> **INSTRUCTIONS FOR THE TASK**
Only one portion of the data is to be written out: from the line bearing "SvenHansK (136, 1744)" through the line bearing "282 (583, 728)". Write it exactly as it appears.

> **PROVIDED RECORDS**
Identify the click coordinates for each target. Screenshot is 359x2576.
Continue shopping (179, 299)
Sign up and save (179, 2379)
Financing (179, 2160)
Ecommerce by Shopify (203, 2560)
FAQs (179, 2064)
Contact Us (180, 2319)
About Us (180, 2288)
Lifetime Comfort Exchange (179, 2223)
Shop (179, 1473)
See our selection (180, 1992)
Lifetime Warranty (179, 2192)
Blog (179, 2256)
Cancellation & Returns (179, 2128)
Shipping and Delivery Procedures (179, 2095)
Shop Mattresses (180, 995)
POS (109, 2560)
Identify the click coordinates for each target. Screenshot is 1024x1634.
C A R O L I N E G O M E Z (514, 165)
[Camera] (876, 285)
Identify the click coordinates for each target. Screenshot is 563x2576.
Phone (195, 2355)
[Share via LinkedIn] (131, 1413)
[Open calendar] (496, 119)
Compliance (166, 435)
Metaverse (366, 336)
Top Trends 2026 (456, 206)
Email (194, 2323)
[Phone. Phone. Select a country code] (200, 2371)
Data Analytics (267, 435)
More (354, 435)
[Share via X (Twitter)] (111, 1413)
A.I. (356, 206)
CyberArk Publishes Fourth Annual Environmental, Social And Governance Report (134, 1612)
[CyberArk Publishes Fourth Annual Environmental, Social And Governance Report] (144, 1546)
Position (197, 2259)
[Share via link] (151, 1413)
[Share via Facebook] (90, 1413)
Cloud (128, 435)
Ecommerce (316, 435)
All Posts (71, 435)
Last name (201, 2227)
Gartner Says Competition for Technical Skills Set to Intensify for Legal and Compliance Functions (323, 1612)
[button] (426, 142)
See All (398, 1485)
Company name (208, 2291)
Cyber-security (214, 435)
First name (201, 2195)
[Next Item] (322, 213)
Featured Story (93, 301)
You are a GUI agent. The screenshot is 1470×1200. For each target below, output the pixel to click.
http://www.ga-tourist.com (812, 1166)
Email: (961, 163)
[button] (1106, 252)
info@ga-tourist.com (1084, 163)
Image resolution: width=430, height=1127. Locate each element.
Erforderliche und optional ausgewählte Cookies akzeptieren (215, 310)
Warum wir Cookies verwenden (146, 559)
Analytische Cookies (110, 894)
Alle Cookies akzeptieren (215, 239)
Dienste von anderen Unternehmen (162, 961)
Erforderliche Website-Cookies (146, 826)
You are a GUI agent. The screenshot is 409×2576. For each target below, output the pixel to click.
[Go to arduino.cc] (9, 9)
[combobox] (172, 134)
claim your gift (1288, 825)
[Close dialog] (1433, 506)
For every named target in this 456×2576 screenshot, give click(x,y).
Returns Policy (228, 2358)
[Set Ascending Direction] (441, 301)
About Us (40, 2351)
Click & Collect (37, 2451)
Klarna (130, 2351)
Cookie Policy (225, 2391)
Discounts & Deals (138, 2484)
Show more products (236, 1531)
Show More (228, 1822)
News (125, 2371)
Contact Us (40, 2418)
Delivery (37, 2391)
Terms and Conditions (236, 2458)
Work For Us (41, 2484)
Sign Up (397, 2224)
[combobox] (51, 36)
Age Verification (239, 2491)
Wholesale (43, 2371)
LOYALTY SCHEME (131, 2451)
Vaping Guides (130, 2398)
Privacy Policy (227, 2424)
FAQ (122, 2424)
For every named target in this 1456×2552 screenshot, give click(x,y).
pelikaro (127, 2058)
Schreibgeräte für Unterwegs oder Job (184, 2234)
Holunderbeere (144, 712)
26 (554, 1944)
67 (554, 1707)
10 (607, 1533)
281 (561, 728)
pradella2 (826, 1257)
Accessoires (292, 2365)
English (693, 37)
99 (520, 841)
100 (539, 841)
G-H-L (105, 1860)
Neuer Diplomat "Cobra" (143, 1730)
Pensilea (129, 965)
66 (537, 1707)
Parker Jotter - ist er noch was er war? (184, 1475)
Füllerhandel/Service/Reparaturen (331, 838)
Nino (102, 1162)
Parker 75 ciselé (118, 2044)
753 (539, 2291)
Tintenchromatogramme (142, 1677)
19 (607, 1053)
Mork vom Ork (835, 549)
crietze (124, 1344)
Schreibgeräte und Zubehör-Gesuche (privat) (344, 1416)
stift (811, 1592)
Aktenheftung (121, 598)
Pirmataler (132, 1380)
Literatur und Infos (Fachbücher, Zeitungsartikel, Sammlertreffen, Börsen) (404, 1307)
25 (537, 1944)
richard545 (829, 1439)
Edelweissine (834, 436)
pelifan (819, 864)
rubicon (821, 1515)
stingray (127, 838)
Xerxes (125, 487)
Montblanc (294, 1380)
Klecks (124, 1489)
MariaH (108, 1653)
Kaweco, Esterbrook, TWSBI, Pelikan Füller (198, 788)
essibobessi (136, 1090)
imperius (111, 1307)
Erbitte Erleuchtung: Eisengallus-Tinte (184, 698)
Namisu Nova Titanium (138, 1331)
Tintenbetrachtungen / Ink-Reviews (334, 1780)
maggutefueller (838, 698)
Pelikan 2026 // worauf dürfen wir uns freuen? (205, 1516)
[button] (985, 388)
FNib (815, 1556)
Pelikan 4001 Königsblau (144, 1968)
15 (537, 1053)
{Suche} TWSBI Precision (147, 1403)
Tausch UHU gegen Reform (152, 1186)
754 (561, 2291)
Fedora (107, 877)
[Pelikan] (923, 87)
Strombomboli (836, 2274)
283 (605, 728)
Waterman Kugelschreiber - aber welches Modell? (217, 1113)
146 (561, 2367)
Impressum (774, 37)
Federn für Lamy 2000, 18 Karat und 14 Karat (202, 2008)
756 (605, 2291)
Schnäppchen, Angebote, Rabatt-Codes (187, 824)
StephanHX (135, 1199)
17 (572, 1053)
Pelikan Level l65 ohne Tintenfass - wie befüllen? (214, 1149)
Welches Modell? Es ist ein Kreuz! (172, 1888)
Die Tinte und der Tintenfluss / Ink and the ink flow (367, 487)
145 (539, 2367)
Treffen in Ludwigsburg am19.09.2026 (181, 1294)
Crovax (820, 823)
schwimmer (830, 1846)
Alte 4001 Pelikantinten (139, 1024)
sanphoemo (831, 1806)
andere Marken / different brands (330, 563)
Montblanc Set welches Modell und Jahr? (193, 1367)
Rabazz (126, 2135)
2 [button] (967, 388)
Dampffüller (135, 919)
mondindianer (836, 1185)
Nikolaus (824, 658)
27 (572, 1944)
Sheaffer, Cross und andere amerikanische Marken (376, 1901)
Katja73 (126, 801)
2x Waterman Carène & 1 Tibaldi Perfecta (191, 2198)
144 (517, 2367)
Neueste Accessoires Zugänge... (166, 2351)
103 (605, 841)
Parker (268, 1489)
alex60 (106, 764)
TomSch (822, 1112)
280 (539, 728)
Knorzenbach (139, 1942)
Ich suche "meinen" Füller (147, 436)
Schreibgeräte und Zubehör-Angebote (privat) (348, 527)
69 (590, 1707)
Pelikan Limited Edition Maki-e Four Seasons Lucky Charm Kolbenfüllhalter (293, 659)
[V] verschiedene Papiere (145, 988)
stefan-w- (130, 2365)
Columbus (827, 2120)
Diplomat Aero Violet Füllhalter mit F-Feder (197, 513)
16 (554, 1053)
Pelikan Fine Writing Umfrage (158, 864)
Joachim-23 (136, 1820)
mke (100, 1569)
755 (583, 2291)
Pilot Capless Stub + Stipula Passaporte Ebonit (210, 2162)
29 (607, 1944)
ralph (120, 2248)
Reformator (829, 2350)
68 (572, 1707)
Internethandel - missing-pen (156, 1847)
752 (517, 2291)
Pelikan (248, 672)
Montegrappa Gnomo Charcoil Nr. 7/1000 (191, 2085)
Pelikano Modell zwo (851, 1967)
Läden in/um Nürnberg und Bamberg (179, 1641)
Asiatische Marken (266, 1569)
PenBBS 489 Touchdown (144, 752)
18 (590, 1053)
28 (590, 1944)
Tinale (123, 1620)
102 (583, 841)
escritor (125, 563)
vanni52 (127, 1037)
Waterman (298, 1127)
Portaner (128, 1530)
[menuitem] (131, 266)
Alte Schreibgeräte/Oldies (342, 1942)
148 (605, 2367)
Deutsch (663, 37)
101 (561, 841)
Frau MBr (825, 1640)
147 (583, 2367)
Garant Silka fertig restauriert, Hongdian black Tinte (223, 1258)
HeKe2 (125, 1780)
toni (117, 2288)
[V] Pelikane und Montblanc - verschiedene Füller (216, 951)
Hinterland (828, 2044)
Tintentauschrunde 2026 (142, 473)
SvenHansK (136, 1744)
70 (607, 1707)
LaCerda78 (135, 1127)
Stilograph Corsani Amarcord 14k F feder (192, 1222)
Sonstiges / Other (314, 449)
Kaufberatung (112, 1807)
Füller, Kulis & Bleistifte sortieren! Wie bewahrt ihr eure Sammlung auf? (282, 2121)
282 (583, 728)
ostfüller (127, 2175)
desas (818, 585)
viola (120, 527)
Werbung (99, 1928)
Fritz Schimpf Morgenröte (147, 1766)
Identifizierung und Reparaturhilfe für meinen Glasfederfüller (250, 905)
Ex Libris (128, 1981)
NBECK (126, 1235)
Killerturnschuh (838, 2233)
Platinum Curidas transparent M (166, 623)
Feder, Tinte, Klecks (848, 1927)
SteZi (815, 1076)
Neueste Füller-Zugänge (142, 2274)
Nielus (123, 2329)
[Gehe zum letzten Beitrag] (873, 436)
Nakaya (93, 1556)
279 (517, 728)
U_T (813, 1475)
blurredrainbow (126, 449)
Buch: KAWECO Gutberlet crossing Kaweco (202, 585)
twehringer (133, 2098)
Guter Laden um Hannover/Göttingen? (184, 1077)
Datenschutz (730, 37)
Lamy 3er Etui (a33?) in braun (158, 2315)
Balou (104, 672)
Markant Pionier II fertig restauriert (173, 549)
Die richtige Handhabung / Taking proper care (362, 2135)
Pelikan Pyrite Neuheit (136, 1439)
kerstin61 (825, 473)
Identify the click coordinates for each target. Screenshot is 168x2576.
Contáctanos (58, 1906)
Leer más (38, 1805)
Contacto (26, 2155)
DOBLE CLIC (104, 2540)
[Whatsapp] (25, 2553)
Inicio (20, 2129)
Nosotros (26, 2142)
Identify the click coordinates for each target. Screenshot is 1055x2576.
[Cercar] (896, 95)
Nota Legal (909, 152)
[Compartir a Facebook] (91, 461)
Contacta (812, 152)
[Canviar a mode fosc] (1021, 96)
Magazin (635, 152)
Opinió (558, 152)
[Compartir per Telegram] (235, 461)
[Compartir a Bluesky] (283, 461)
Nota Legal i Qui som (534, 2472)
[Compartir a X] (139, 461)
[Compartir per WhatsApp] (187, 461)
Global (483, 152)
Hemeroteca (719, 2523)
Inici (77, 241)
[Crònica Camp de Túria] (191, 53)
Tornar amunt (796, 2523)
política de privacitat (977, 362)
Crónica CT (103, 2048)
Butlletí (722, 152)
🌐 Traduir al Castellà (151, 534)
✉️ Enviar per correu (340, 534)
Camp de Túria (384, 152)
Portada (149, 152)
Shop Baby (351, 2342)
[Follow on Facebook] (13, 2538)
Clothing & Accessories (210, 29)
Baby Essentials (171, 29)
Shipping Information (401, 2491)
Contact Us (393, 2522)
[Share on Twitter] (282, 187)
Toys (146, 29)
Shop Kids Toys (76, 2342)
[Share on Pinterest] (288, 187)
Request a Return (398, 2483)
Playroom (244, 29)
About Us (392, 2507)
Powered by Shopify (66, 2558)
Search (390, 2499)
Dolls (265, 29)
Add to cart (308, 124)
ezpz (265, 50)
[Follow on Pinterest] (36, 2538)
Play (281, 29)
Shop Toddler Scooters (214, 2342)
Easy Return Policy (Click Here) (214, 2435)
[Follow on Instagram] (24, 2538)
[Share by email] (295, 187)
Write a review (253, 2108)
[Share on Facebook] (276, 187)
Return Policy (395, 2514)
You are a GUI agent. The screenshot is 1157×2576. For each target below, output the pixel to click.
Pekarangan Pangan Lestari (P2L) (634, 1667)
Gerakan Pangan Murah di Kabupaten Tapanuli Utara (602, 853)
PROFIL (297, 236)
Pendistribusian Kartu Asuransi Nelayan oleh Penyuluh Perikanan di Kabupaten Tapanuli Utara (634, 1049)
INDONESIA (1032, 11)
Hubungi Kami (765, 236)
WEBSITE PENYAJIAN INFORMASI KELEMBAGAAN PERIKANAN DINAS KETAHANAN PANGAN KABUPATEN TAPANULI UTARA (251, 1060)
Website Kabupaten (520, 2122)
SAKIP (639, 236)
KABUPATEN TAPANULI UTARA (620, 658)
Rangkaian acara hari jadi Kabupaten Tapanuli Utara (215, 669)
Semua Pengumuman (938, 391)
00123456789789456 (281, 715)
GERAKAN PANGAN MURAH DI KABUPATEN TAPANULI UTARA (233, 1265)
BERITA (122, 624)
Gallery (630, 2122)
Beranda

> **EXERCISE ANSWER**
SvenHansK (136, 1744)
70 (607, 1707)
LaCerda78 (135, 1127)
Stilograph Corsani Amarcord 14k F feder (192, 1222)
Sonstiges / Other (314, 449)
Kaufberatung (112, 1807)
Füller, Kulis & Bleistifte sortieren! Wie bewahrt ihr eure Sammlung auf? (282, 2121)
282 (583, 728)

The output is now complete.